Another colleague, a buxom woman, pointed to her (lovely) lap as she referred to her bosom. She’d thought all her life that lap and bosom meant the same thing. Ebei, can’t a man do some serious work in peace. My sides are splitting from the laughter. It’s Silly Tuesday.

Tuesday, July 6, 2010

Whaaaat! No More Hot Fork on the Streets?

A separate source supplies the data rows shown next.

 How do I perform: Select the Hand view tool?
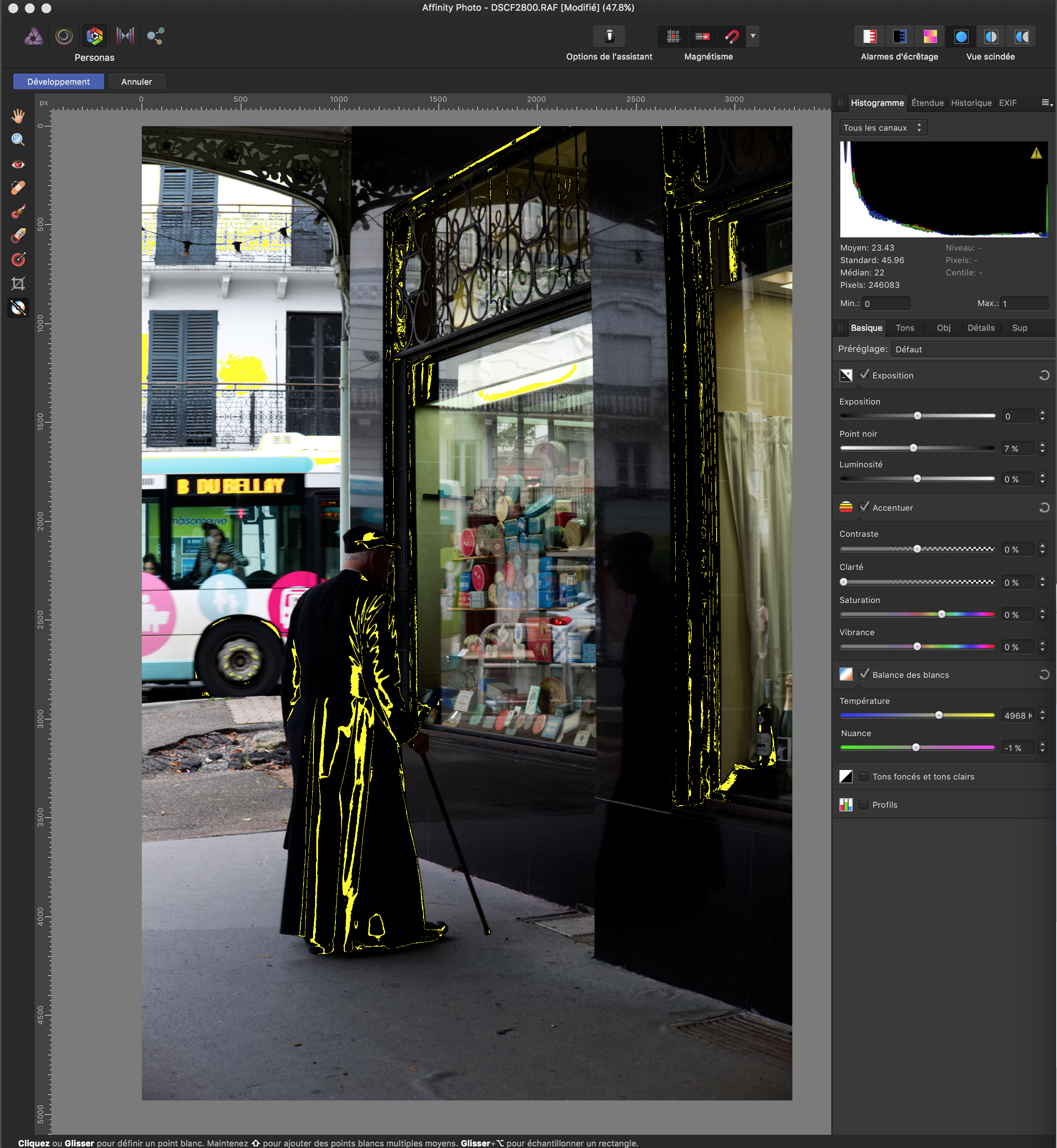pos(18,116)
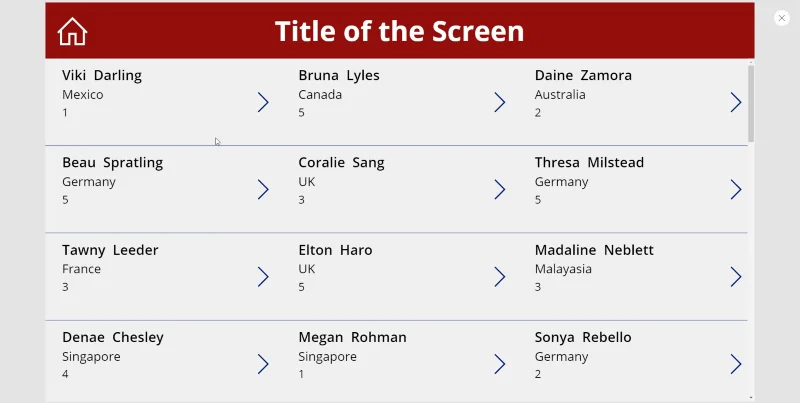This screenshot has height=403, width=800.
Task: Click arrow icon for Tawny Leeder
Action: tap(263, 276)
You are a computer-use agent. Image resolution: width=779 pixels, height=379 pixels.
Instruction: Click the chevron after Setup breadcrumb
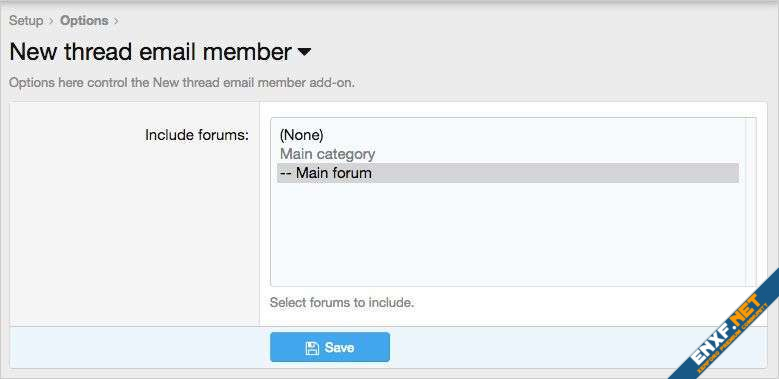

It’s said the Ministry of Information has “banned” the sale of movies rated X in Ghana. I do not know when such movies were ever legal. So I do not know if the Ministry is now saying it has created a new law. Further, doesn’t the ‘Ministry’ know that it does not have any power to make laws? I am all for enforcing the laws against obscenity, but I wonder if we will win against the market forces.

Sunday, July 4, 2010

Readying for Your Coming

It’s only two weeks more -
The longest of the eight.
I’m sprucing up the house;
Polishing the rust in my heart;
Remembering the places we love to go to;
Doing callisthenics at dawn;
Sleeping earlier like you want me to.
I’ll be ready when you come.

Saturday, July 3, 2010

Nothing Good Comes Easy


As seen unlawfully posted on an Electricity-Company transmission box outside the building I work in. Breaking the laws of the land and of grammar.

Friday, July 2, 2010

Village Flower

I was enchanted by a vestal village girl with an apocalypse body. In the magical moonlight spraying the countryside, she was skipping, frisking and entertaining among twenty craving ‘cannibals’. She performed with unawareness and white innocence – the same colour as her quivering quarter skirt. I did not want to go back to Accra.